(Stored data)
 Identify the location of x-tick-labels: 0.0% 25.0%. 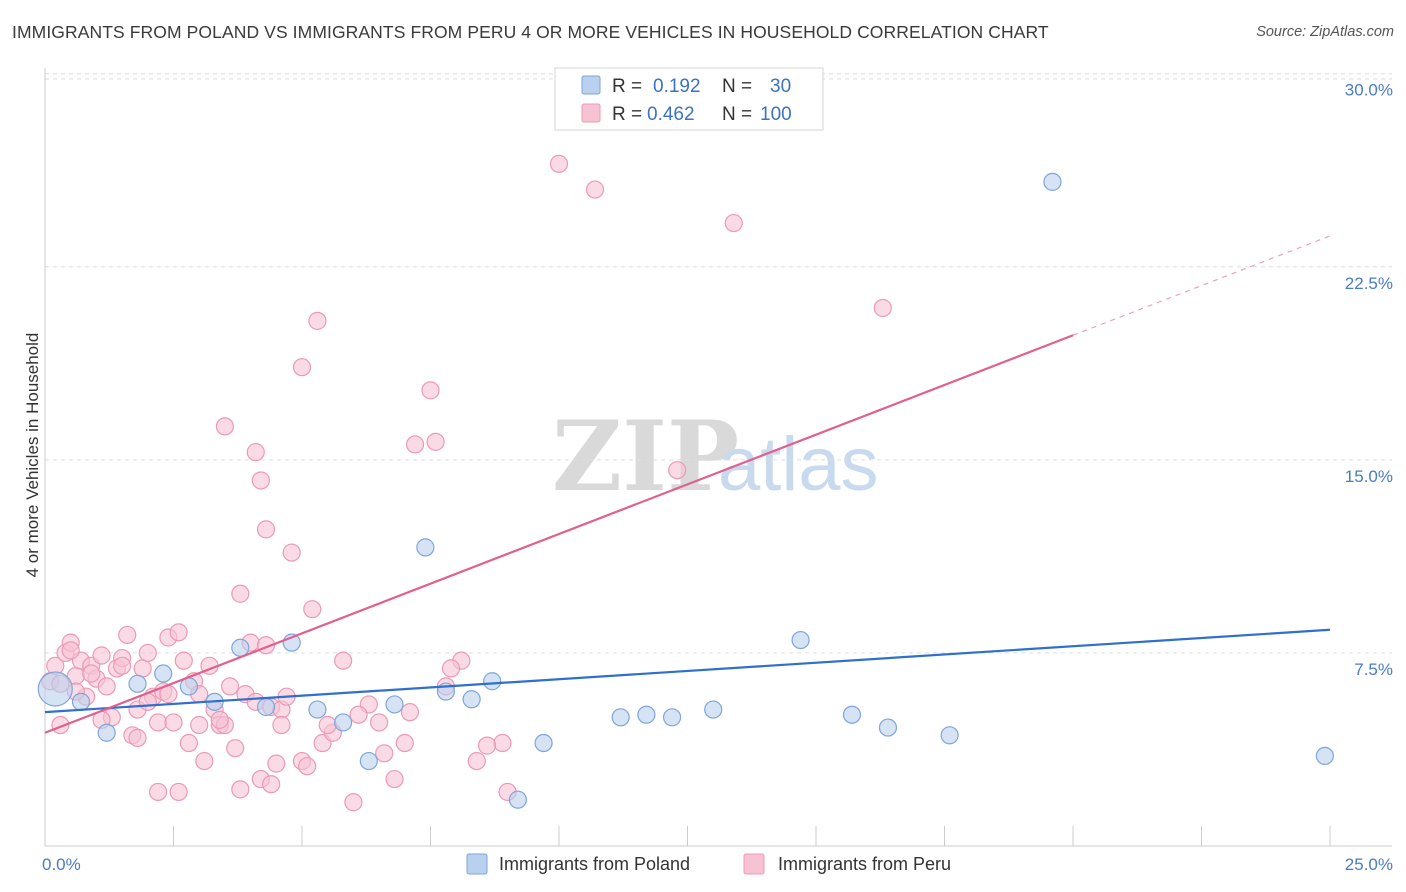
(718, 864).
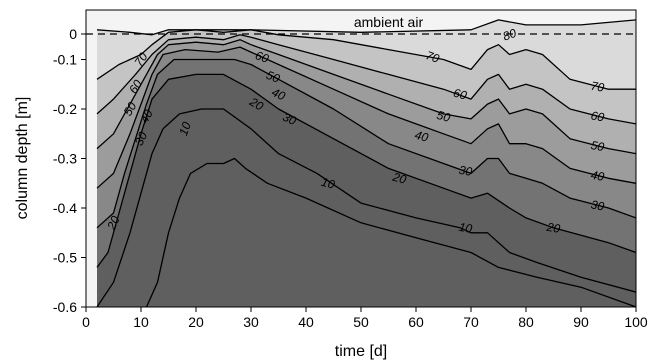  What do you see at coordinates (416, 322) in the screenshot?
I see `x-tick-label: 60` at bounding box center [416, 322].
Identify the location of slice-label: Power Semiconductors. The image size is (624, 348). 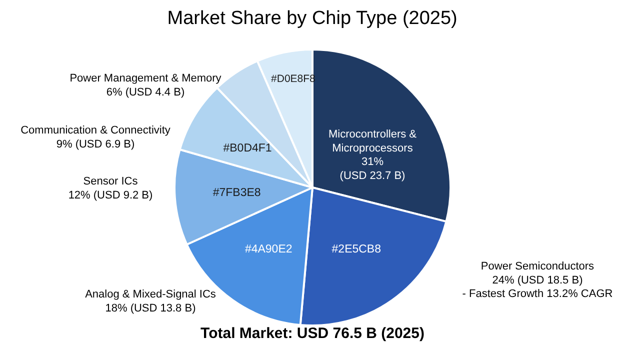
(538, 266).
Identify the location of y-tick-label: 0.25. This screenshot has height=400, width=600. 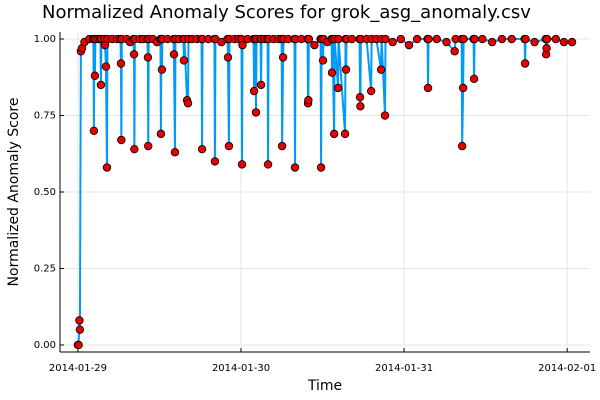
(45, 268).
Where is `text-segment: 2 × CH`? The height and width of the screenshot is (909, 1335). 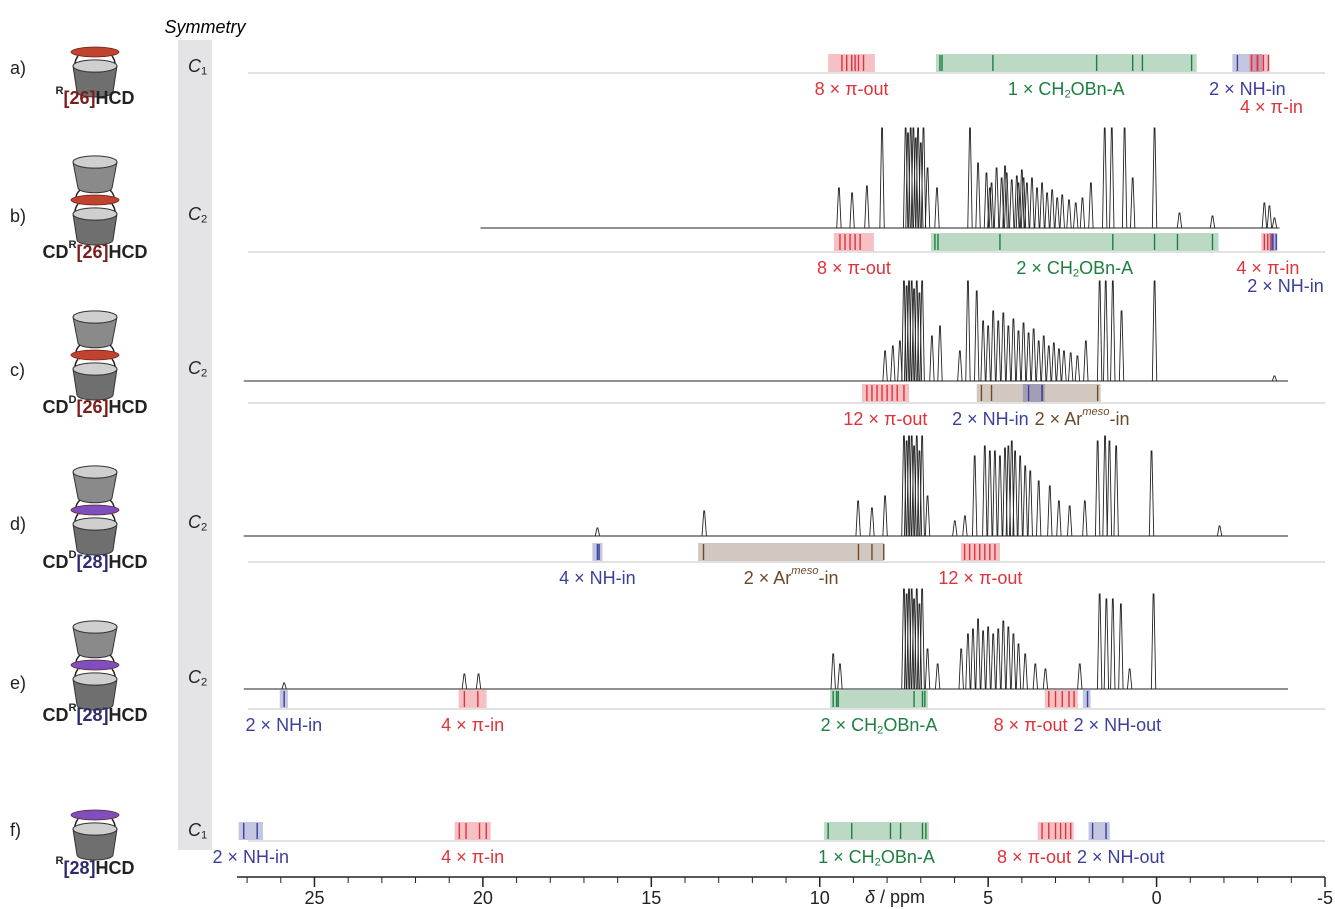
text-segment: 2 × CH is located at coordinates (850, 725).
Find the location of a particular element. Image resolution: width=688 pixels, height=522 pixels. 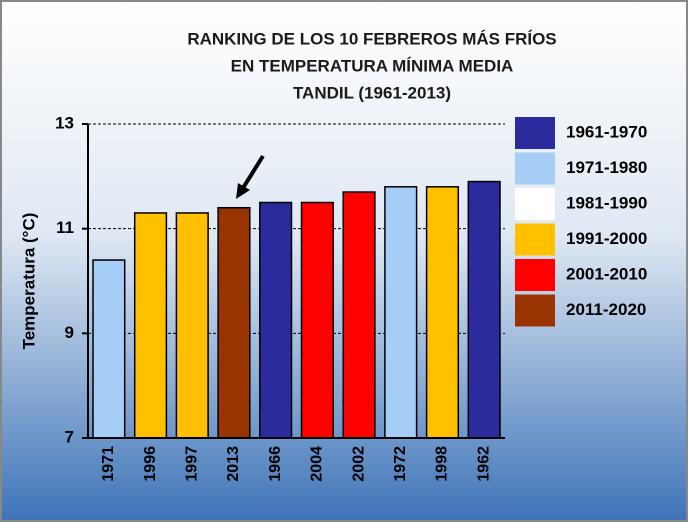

■ **PROBLEM TO WORK ON**: Change "Identify the location of" to "Find the position of" everywhere it occurs in the entries, and reproduce them with nothing else altered. Omit the pictures from your answer.

■ **YOUR RESPONSE**:
 Find the position of x-tick-labels: 0.0% 25.0%. 
(718, 864).
  What do you see at coordinates (416, 322) in the screenshot?
I see `x-tick-label: 60` at bounding box center [416, 322].
Find the position of slice-label: Power Semiconductors. The image size is (624, 348). 
(538, 266).
Find the position of y-tick-label: 0.25. This screenshot has height=400, width=600. 
(45, 268).
Where is `text-segment: 2 × CH`? The height and width of the screenshot is (909, 1335). 
text-segment: 2 × CH is located at coordinates (850, 725).
Find the location of a particular element. Image resolution: width=688 pixels, height=522 pixels. 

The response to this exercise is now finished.